I haven't had any problems with Viruses or anything yet, but the kids don't tend to download stuff or share their email addresses too widely.

Not foolproof, but low-maintanence and works

[DaveJay]

Here's what I do to keep my wife's Windows laptop (with sensitive film production information on it) from being hijacked:

1. Up-to-date anti-virus and zonealarm firewall on the laptop;

2. Mozilla and Thunderbird for web browsing and email;

3. A Mitel SME (formerely e-smith) Linux box between the laptop and the internet -- the firewall is very unobtrusive, but effective -- and the distro itself is low-maintenance;

4. No wireless;

5. Important but not commonly updated information backed up on CD-R and removed from the machine (you can't get information off the machine if it isn't there).

Freeware windows security 101

[cgenman]

"firewalls create problems while performing daily business tasks on the server from home"

Not a well-configured software one. It's not as safe as a hardware firewall, but it is a heck of a lot safer than running around with your pants down, not knowing when your machine is connecting and what it is sending. It makes it difficult to connect *to* the machine, but your home winbox shouldn't be a remote server anyway.

Grab ZoneAlarm NOW, and put up with a few extra dialog boxes until it is trained.

Furthermore, good Antivirus software will detect many trojans. Get AVG if you have alredy abandoned your AV of choice.

This must sound like free windows security 101 by now, but get AdAware and / or Spybot, and schedule a regular download / check for once every week.

For encrypting sensitive or old data, you can either use windows built-in encryption (which uses your user password, enable this now if your machine is fast enough) and / or pick up a (non-free) copy of Dekart Private Disk, AKA The Bat! Private Disk, a simple encrypted virtual disk creator. Anything you really don't want people to see should go here... Just remember to shut it down when you're done.

Furthermore, don't use I.E. and don't use Outlook.

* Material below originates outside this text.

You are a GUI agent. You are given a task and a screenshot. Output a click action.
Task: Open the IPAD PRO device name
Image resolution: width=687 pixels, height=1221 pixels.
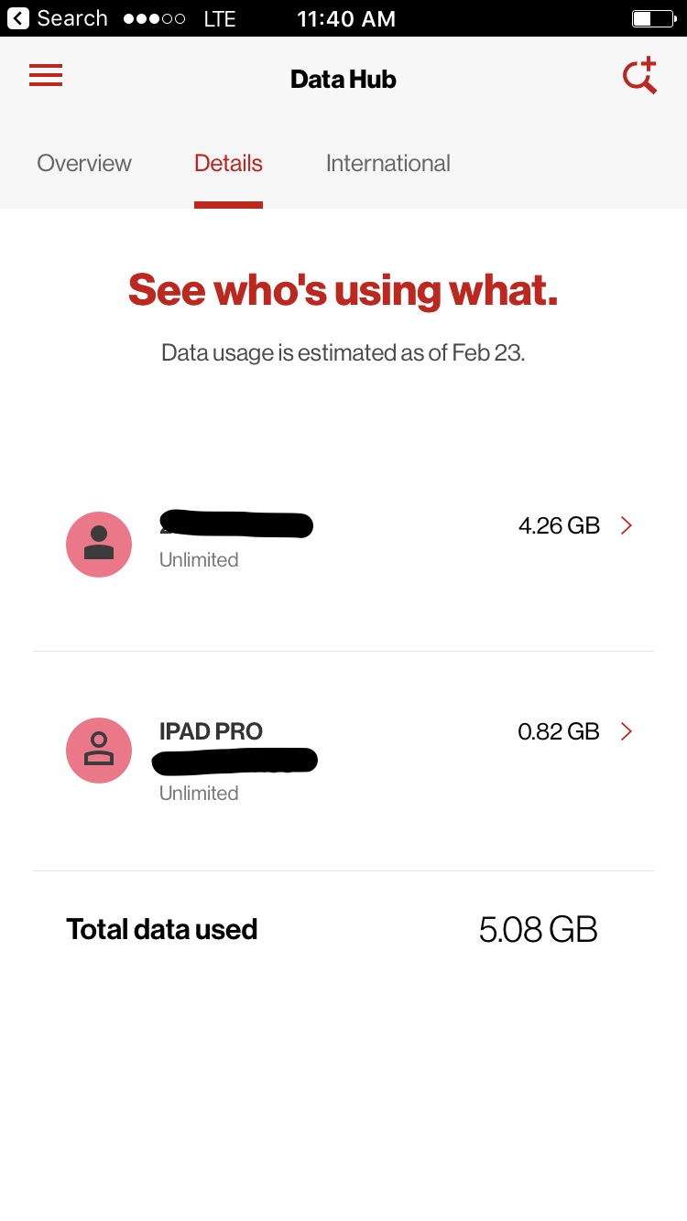[x=211, y=731]
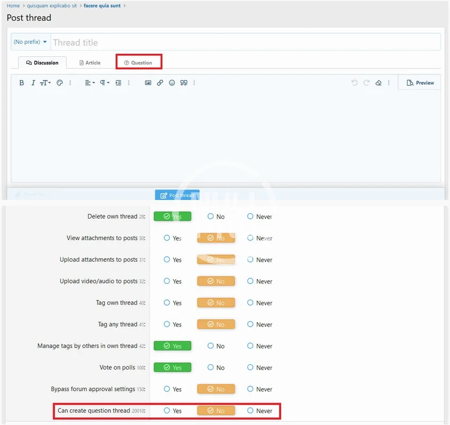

What many people refer to as "computer" viruses or "windows" exploits are really just I.E. exploits or Outlook viruses. Firebird, I mean, Thun... Firefox is a powerful little internet surfer, which while not as flexible as my beloved Opera (ducks), does render pages faster, is more beginner friendly, and is free. Thunderbird is a good mail replacement, though pegasus mail, Opera's built in e-mail client, and the non-free The Bat! are all good choices. If you want the most security possible, try Secure Bat. At 140 dollars per copy, it isn't cheap, but it does encrypt all of your personal files and utilizes hardware token authentication to ensure that you really are who you say you are.

Finally, don't forget to regularly back up your disks to something not normally connected to the computer. For simplicity's sake, I'd attach an external USB drive and run Polder Backup once a week, removing the drive when done. For a more automated approach, get a PC controllable X10 unit, and have it turn on and off the external USB drive, so that backups can be completely automatic.